また、次のような検査も行われることがあります。
血液検査
体の状態や感染症の有無を確認
ウイルス検査
FIVやFeLVなどが関与していないかを確認
レントゲン検査
歯周病や歯の状態を確認
治療には2つの方法があります
猫の歯肉口内炎には、「内科的治療(薬や注射など)」と「外科的治療(抜歯)」の2つの方法があります。
① 外科的治療(抜歯)
お薬で症状が改善しない場合には、「臼歯(奥歯)」や「すべての歯」を抜く治療を行うことがあります。
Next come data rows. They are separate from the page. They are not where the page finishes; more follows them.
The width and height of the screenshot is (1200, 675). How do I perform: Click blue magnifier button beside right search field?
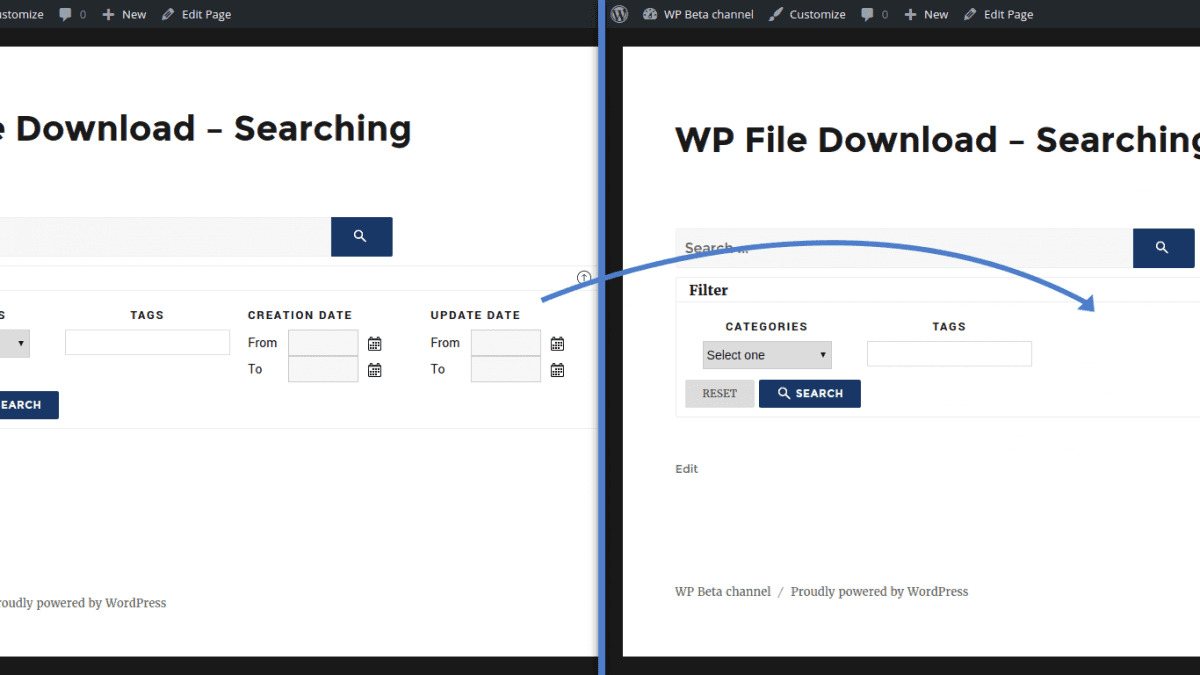click(1162, 248)
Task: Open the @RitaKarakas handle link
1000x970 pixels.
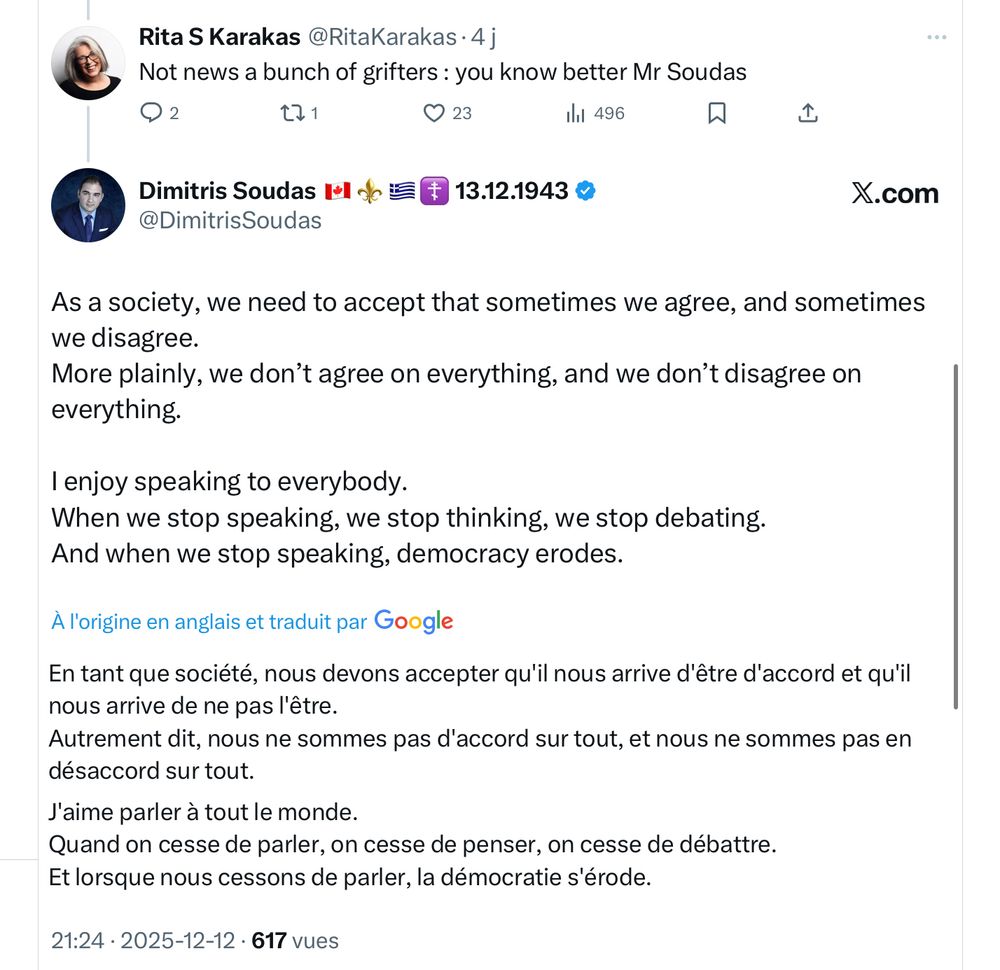Action: (381, 38)
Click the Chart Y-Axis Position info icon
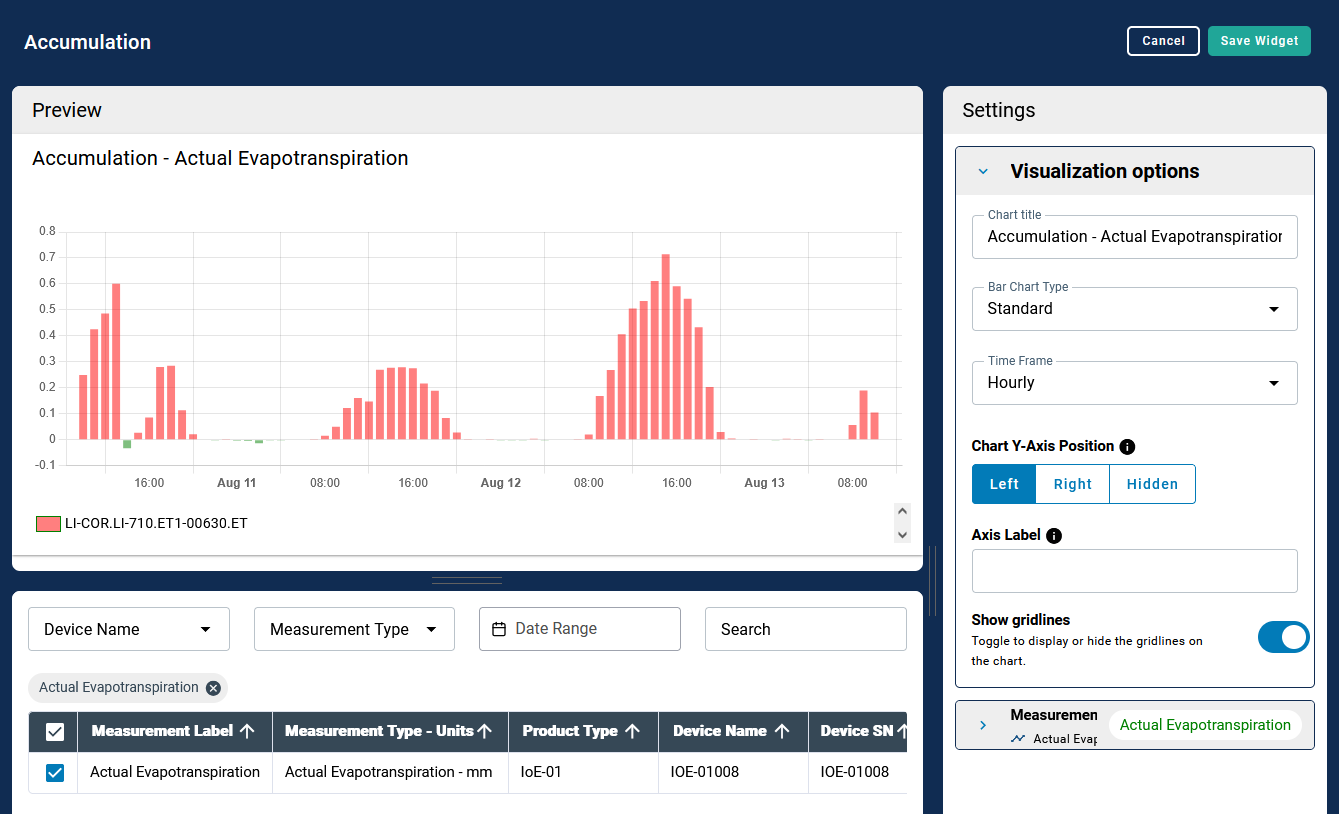 [x=1127, y=447]
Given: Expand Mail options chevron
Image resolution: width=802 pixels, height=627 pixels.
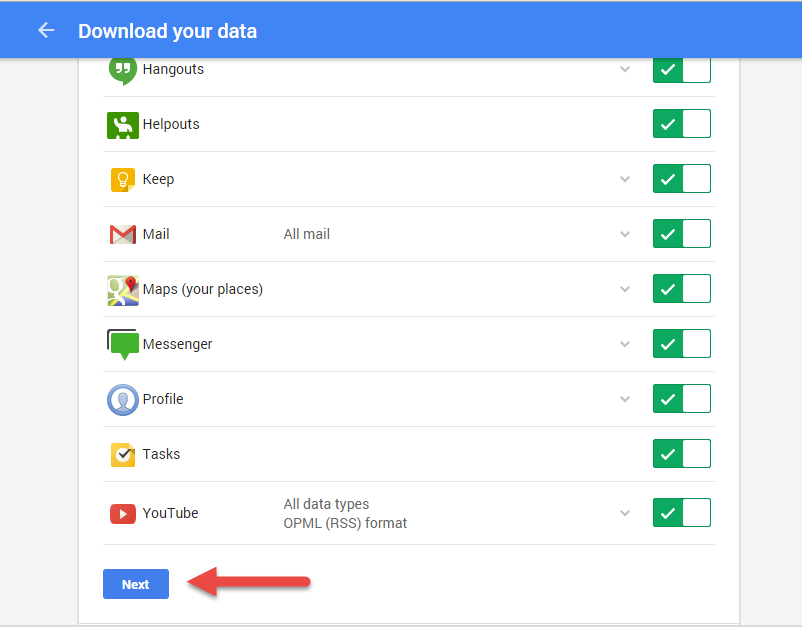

・奥歯をすべて抜くことで、刺激の元(歯垢や歯石)をなくし、炎症をおさえます
・抜歯後は60〜80%の猫が良くなるという報告もあります
・抜歯をしても完全に治るとは限りませんが、痛みが軽くなり、ごはんを食べられるようになる子が多いです
見た目の印象とちがって、歯を抜いても猫は上手にごはんを食べられるようになります。
②内科的治療(保存療法)
外科的治療(抜歯)で改善されない場合は、痛みや炎症をおさえるための内科的治療を行います。
・抗生物質
感染を抑える
・消炎鎮痛薬
痛みと炎症をやわらげる
・ステロイドや免疫抑制剤
免疫の反応を落ち着かせる
これらは一時的に効果があることもありますが、完治するわけではなく、時間がたつとまた症状がぶり返すことが多いです。
特に長期間ステロイドを使うと、副作用も心配です。
治療後のケアと管理
治療しても再発することがあるため、長期的な管理が大切です。
・定期的に動物病院でお口のチェック
・ストレスを減らす環境づくり
・自宅でのケア(難しければ無理せず病院と相談)
猫にとってできるだけ快適な生活を送れるよう、獣医師と一緒に上手に付き合っていくことが大切です。
まとめ
猫の歯肉口内炎は、強い痛みと不快感をともなう病気で、食事や日常生活に大きな影響を与えます。原因はさまざまですが、早期発見と適切な治療が重要です。
外科的治療(抜歯)で改善しない場合は、内科的治療によって生活の質が大きく改善するケースも多くあります。
「最近ごはんを食べにくそう」「お口を気にしている」などの変化があれば、それは猫からのサインかもしれません。